Your reply should consist only of the lines from the one with "You are a GUI" through the end of the entries, transcribed exactly. Pictures stay out.

** AVAILABLE DATA follows **

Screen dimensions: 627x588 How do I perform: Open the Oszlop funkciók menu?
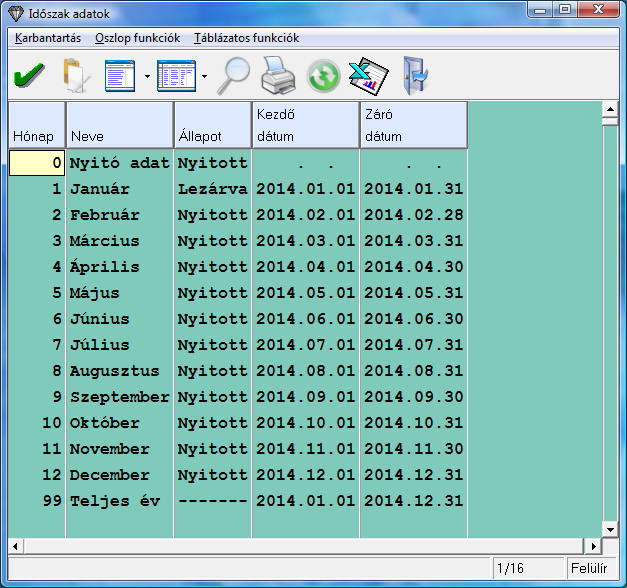tap(137, 38)
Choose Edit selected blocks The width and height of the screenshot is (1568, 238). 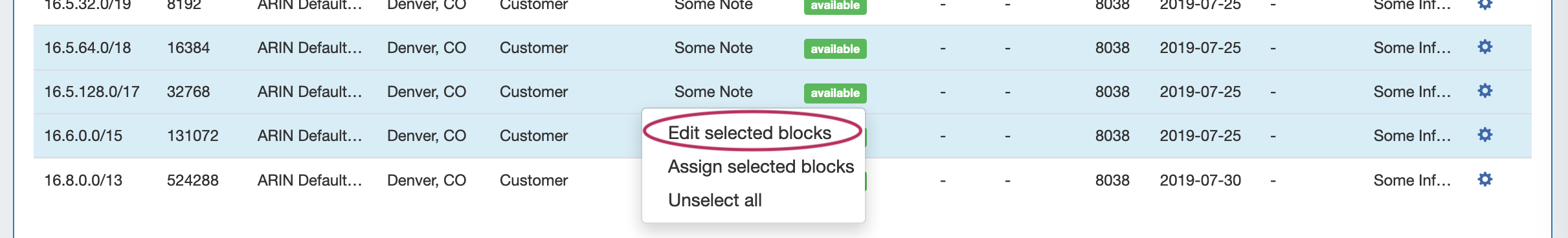750,133
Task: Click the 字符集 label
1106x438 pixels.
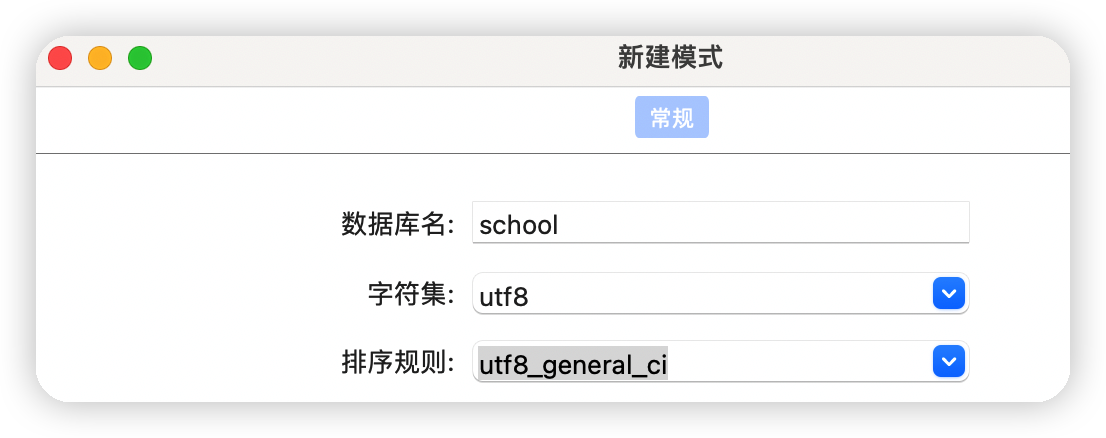Action: pyautogui.click(x=412, y=295)
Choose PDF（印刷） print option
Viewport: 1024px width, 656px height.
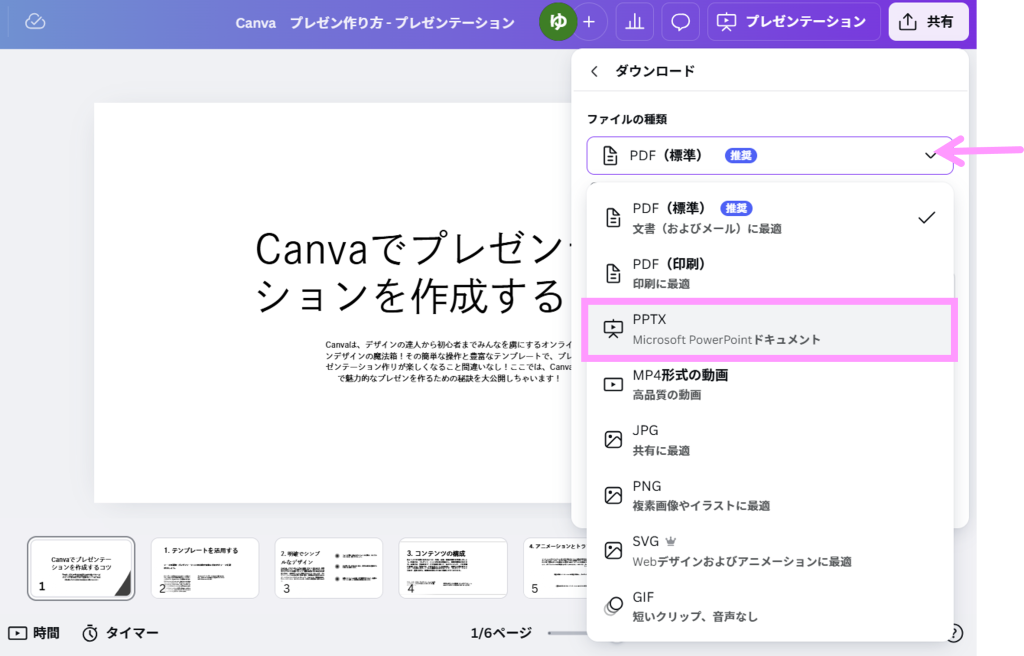coord(769,273)
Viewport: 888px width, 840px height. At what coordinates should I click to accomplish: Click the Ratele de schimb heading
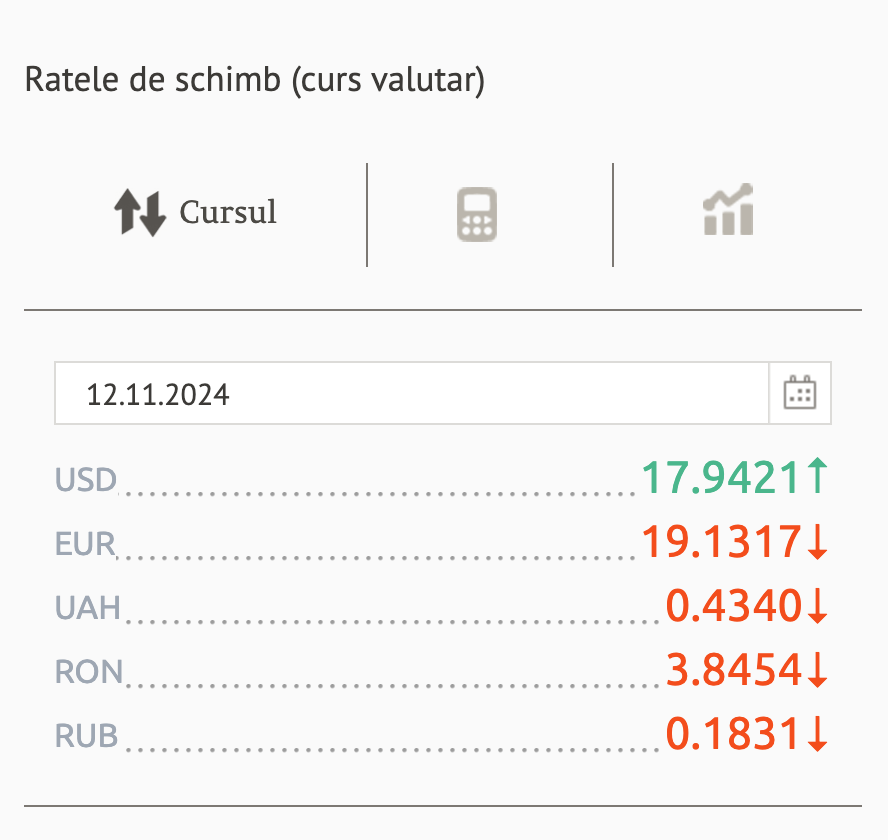click(x=254, y=80)
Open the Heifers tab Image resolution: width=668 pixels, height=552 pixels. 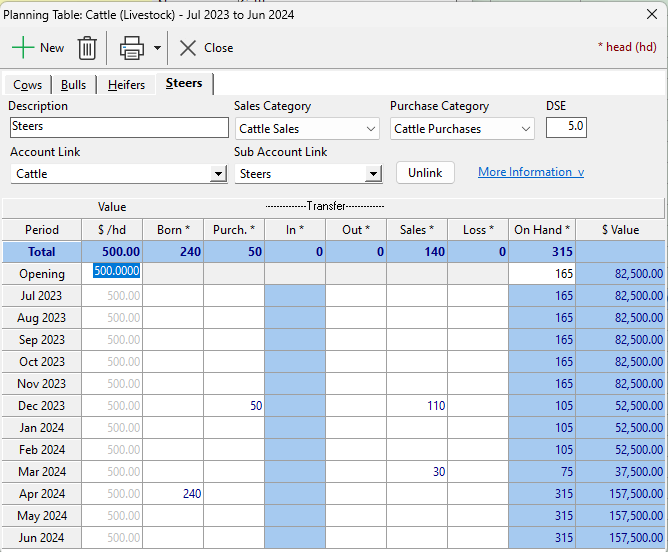click(126, 85)
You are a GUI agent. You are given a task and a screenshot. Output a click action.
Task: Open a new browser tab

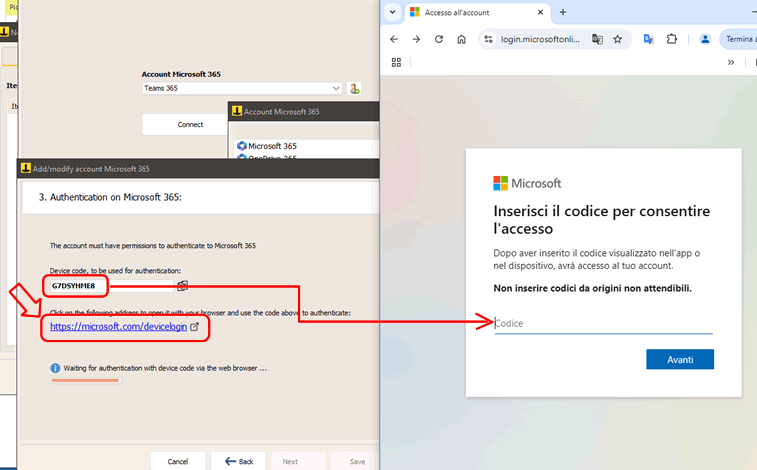click(x=563, y=13)
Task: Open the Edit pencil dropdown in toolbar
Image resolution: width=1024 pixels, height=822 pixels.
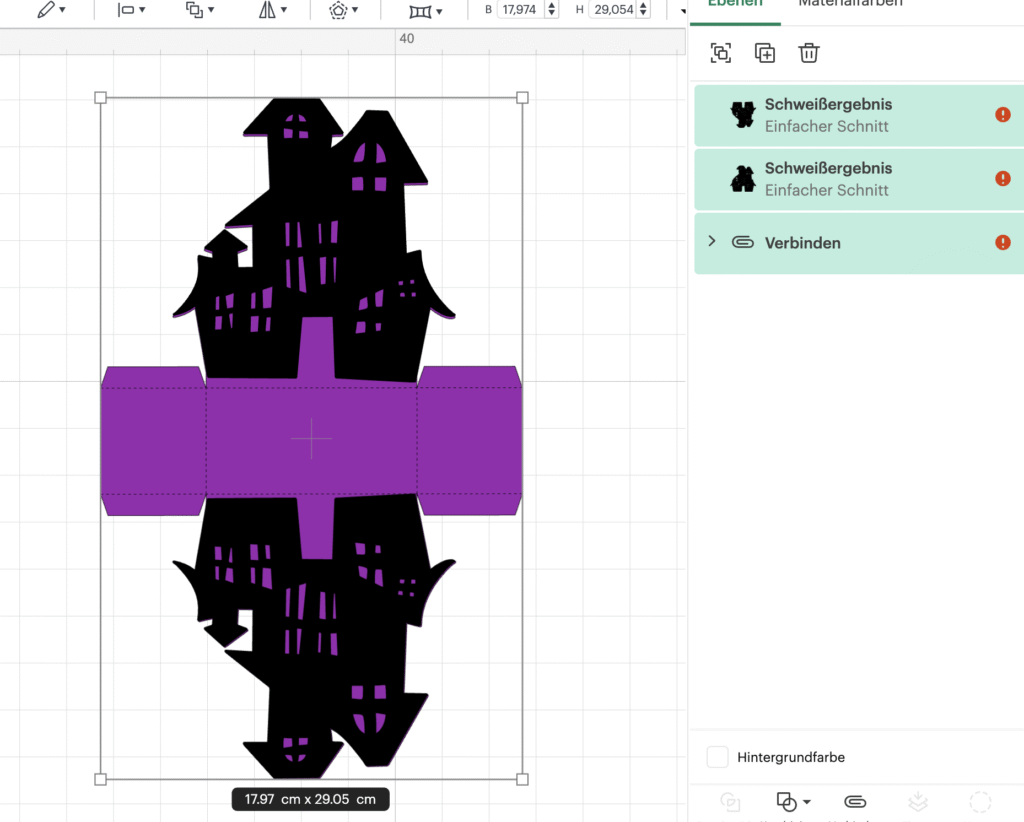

** End of AVAILABLE DATA **

» TASK OUTPUT
You are a GUI agent. You are given a task and a screenshot. Output a click action.
Task: Open a new browser tab

click(x=563, y=13)
Task: Open the Edit pencil dropdown in toolbar
Image resolution: width=1024 pixels, height=822 pixels.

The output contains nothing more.